[[ Material provided, beginning ]]
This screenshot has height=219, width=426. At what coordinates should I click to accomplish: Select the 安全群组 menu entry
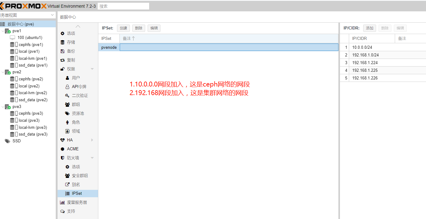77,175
[[ Material provided, end ]]
[[ Material provided, beginning ]]
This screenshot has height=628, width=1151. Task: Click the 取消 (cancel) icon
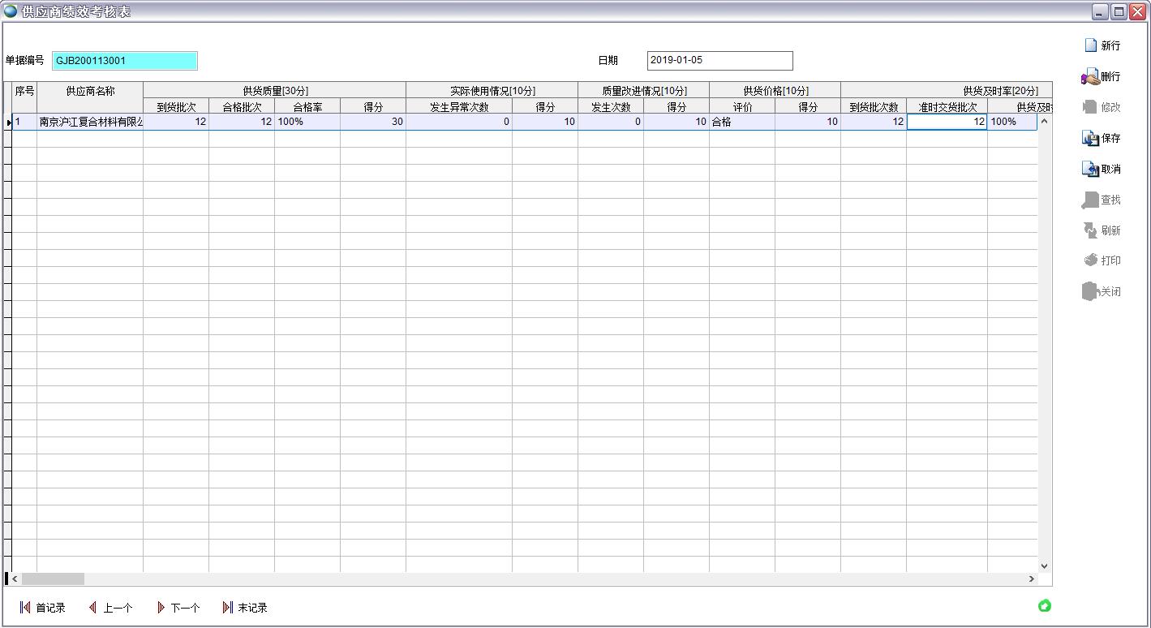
[[ Material provided, end ]]
[[ Material provided, beginning ]]
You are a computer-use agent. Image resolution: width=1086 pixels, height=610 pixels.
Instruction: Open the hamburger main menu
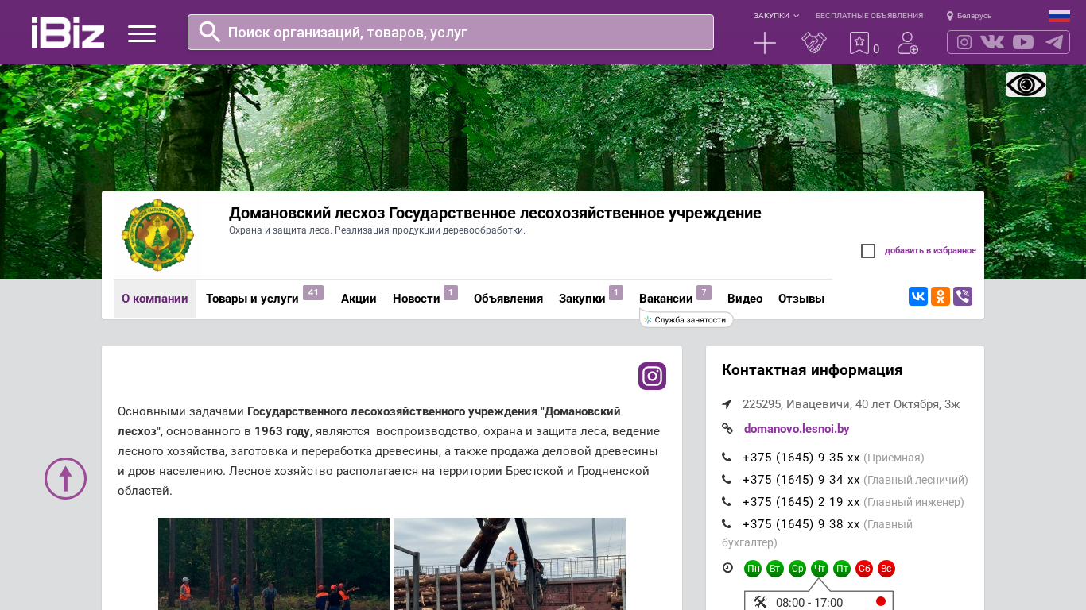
[[ Material provided, end ]]
From the records above, reproduce exactly the lines from the one with "You are a computer-use" to the one with "Instruction: Open the hamburger main menu", both included, and no others.

You are a computer-use agent. Image resolution: width=1086 pixels, height=610 pixels.
Instruction: Open the hamburger main menu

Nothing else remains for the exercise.